It was late in the day when Ida drove up to the steps of the Lake House and assisted Van Berg to alight with a care and solicitude that Stanton, who was grimly watching them, thought a trifle too apparent. She gave a hasty side-glance to her cousin, but would not trust herself to do more in the presence of others.

"Mr. Van Berg, I would like to see you alone a few moments," said
Stanton in a low tone.

The artist hobbled cheerfully into one of the small private parlors, and stretched himself out very luxuriously on the sofa, saying as he did so, "Take the rocking-chair, Ik."

"No, sir," said Stanton stiffly. "I shall trespass but a few moments on your time—only long enough to keep a promise and perform a duty. In circumstances that you can scarcely have forgotten, you assured me that I was in honor bound to give my cousin, Miss Mayhew, a brother's care. You asserted very emphatically that with her peculiar temperament she ought to be saved from any serious trouble. What I then promised from a sense of duty I now perform from warm affection. As far as a brother's love and care is concerned, Ida Mayhew is my sister, and as a brother I insist, in view of your relations with Miss Burton, that you do not give to her so much of your society. Not that I mean to insinuate in the faintest possible way, that my cousin entertains for you anything more than an ordinary and friendly regard. It is my intention only to remind you that your course has been a little peculiar of late, to say the least, and that it is often far better to prevent trouble than remedy it."

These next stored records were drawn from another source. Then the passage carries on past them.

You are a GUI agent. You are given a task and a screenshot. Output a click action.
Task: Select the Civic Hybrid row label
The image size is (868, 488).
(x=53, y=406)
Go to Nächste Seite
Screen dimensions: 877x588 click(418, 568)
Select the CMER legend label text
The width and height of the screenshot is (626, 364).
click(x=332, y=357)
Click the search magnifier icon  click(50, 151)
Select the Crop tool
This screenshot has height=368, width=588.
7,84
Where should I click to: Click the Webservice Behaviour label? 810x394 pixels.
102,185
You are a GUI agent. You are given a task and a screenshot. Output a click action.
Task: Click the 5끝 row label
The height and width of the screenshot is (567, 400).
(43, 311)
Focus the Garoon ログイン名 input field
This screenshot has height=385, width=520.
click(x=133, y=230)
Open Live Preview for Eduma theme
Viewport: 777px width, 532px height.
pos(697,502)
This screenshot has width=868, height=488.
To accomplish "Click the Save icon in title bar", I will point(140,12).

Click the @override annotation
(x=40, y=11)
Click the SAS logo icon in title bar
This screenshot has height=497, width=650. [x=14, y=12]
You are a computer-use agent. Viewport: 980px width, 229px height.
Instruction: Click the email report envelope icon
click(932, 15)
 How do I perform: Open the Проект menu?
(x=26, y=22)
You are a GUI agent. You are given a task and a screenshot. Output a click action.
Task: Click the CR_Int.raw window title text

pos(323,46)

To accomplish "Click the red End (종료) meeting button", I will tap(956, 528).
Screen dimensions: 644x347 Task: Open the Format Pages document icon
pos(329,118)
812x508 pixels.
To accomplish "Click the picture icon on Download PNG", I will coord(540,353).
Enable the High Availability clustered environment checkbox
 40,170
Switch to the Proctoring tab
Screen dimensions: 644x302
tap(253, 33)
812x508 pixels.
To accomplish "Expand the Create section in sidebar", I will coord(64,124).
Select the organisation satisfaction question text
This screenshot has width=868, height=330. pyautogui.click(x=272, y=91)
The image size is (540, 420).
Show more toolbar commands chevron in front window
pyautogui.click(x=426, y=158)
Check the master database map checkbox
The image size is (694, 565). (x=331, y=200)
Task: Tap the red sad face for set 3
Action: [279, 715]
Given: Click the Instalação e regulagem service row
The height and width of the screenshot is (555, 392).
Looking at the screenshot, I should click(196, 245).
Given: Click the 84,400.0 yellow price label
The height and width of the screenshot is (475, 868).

"The mischief is all done, Ik; you are too late."

"What do you mean, sir?"

"Well, one thing at a time. Miss Burton has refused me absolutely."

"I don't wonder!" said Stanton indignantly.

"Nor I either, Ik. You are a hundredfold more worthy of her than
I am or ever was. I once regarded myself as slightly your superior,
Isaac, but circumstances have proved that you have enough good
metal in you to make a dozen such men as I am."

"I want explanations, not compliments," said Stanton sternly.

"Sit down, and I'll tell you everything. Then you can brain me with one of the crutches, if you wish," and Van Berg related to Stanton substantially all that occurred between himself and Jennie Burton. "She said I could tell you after she was gone, but I think it is best you should know before. She understands and honors you, and you should understand her. Her heart is buried so deep in some unnamed, unmarked grave that it will find, I fear, no resurrection on earth. I told you the first day she came to this house that she had had an experience that separated her from ordinary humanity, and also predicted that she would wake you up and make a man of you. She has made you a prince among men. You are my elder brother, Ik, from this time forth, and I won't put on any more airs with you. As I said, your remarks in regard to your cousin came a little late. You see, my ring is gone, and you know I have often laughingly told you that my mother gave it to me on conditions that made it very safe property. I have parted with it, however, and very honestly too; but you will see it again, soon."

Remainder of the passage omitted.